Reggio Emilia, 7 maggio 2013 - QUANDO vi diranno che la giustizia italiana va riformata, non lasciatevi distrarre da tante polemiche dove ognuno cerca di tirare la riforma verso il proprio codice d’interesse personale. La giustizia va riformata in primo luogo per affermare la giustizia. E il primo modo è garantire tempi congrui e rispettosi nei procedimenti. Di fronte al caso di una donna uccisa, di un uomo che confessa, di una richiesta di rito immediato — modalità studiata apposta per accelerare i tempi di una giustizia storicamente in affanno — è difficile giustificare un incaglio che non permetta di arrivare rapidamente almeno alla fissazione della prima udienza, utile anche per non scivolare come in questo caso nella scarcerazione per decorrenza dei termini. Una fine che non può che ferire i familiari di chi è stato ucciso.

L’efficienza della giustizia non è solo una regola algebrica, ma un diritto da riconoscere ai cittadini, siano essi vittime, siano colpevoli o semplicemente in attesa di giudizio.
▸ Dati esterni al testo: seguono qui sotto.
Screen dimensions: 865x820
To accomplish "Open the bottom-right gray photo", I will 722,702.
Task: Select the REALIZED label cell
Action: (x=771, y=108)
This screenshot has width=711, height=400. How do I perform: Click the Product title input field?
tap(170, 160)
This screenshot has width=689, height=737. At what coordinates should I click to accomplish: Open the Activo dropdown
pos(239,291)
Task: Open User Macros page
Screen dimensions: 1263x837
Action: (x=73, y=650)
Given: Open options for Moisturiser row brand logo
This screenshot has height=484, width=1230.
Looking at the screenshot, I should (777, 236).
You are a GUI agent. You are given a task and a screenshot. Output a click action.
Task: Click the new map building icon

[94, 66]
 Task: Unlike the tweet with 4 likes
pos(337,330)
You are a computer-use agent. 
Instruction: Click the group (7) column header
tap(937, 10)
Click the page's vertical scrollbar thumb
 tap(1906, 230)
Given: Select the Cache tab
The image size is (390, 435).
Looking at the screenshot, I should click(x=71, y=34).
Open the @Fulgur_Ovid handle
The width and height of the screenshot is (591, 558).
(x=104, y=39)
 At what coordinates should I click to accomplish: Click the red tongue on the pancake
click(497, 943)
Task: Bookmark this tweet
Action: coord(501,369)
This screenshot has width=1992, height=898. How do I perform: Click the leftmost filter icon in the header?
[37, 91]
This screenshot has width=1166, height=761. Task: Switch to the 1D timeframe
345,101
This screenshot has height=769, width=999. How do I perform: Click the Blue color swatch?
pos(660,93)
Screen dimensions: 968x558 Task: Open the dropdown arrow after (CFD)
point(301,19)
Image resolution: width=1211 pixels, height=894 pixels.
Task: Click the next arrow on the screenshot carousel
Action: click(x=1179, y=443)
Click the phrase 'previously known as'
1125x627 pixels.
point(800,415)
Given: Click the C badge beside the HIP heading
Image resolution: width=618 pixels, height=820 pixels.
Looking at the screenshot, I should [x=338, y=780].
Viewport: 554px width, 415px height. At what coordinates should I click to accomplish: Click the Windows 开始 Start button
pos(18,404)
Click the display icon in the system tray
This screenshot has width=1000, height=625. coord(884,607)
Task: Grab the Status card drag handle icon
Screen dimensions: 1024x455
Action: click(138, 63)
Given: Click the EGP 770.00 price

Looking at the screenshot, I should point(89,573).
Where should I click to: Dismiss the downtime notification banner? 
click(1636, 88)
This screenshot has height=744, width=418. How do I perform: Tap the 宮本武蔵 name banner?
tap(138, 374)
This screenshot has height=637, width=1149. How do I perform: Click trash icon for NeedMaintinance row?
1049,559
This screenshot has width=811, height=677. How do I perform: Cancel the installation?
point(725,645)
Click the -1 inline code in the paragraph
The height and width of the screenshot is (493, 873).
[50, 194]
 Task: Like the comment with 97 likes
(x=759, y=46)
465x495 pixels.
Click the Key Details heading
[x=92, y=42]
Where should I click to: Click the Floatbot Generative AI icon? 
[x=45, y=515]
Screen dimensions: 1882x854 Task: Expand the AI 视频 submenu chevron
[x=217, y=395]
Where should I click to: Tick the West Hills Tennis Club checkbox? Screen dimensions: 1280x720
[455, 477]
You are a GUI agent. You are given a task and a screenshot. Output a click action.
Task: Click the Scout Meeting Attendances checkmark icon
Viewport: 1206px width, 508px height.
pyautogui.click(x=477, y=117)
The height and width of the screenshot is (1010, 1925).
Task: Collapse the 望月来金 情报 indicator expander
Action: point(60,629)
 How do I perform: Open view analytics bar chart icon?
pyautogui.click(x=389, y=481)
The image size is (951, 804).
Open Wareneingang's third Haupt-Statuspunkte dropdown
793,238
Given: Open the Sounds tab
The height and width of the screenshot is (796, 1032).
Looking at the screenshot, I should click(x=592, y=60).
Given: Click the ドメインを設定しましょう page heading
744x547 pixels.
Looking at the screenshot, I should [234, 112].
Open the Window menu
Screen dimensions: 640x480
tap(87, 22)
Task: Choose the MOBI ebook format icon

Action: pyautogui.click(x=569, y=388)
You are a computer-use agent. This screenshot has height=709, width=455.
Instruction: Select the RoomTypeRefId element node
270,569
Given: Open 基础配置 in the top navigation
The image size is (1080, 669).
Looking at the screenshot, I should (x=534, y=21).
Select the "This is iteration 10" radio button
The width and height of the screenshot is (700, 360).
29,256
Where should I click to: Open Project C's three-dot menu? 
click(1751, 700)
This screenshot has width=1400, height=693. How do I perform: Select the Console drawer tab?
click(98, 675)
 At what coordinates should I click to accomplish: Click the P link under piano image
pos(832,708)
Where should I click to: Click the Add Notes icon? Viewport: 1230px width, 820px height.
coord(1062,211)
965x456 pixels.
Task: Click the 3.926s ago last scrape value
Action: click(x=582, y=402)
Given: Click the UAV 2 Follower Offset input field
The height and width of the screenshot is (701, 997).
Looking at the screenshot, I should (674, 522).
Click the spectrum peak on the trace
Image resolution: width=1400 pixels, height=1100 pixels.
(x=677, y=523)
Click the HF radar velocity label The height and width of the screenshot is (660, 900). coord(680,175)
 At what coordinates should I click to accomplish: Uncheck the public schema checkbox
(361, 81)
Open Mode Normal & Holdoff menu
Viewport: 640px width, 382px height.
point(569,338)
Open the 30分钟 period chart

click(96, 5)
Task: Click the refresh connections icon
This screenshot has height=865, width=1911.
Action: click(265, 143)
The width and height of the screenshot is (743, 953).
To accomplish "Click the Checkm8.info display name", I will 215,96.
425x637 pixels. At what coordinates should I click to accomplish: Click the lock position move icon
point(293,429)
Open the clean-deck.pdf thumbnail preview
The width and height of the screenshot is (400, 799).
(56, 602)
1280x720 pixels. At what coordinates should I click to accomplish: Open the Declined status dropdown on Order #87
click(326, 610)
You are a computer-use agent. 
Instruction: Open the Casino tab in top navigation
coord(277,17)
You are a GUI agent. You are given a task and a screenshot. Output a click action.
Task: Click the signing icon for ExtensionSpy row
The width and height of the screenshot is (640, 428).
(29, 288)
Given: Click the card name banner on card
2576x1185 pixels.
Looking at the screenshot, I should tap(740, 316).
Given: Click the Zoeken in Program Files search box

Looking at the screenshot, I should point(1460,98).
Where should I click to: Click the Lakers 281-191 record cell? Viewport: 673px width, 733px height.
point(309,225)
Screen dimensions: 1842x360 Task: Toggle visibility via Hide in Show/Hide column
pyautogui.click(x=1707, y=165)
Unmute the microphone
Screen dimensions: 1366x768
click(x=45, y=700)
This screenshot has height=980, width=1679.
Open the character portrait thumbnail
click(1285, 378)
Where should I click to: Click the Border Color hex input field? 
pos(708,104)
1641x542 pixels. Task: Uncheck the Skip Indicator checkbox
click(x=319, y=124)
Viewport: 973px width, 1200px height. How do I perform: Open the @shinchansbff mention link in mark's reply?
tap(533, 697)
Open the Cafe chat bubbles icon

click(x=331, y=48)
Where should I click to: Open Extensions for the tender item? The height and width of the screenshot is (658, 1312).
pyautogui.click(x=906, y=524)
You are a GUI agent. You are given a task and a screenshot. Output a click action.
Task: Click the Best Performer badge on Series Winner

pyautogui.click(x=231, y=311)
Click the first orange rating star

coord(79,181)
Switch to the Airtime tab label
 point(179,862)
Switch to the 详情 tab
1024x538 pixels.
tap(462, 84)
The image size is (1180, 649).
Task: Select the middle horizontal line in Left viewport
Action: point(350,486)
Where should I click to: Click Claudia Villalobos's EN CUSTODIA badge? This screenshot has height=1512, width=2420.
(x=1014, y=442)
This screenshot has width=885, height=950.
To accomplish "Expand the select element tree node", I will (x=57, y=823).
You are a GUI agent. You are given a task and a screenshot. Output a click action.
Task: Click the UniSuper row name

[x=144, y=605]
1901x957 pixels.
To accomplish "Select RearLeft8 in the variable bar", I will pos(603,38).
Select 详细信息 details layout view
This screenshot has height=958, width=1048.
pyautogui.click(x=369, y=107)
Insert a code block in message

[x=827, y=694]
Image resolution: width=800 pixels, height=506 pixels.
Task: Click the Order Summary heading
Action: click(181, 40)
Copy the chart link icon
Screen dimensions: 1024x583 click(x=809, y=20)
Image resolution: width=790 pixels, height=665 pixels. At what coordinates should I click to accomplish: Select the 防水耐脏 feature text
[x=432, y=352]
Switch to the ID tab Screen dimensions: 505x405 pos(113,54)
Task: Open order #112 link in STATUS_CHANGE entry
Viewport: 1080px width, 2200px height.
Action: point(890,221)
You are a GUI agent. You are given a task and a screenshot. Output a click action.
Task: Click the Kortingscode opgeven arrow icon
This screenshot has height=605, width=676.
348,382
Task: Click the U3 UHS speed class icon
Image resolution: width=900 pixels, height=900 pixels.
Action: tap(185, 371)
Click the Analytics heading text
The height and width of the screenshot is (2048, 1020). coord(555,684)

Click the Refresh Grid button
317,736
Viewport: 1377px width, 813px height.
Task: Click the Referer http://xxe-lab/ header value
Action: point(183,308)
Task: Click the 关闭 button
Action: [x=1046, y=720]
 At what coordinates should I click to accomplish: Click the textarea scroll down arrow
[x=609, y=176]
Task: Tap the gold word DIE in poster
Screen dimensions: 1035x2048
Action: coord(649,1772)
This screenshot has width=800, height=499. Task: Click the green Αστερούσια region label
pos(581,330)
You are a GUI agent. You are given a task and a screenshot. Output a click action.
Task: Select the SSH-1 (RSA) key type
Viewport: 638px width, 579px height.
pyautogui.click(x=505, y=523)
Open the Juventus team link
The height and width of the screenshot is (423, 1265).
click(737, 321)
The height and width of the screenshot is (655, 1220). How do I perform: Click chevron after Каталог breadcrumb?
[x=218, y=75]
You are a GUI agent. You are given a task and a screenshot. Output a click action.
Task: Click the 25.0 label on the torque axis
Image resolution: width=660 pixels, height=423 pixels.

In questo caso, poi, la gravità del reato e l’allarme sociale collegato alla scia di «femminicidi» che ha sconvolto il Paese, deve richiedere una particolare attenzione da parte degli uffici giudiziari. E’ vero, la procura ha chiesto è ottenuto misure come l’obbligo di dimora e di firma, tuttavia resta l’incomprensibilità di un tempo troppo lungo e ingiustificato agli occhi di chi è parte offesa. Risolvere questo nodo, impendendo alla giustizia di essere un meccanismo che si inceppa per questioni di busillis, è forse un piccolo passo sul piano dei codici penali, ma è un grande passo avanti per la nostra nazione.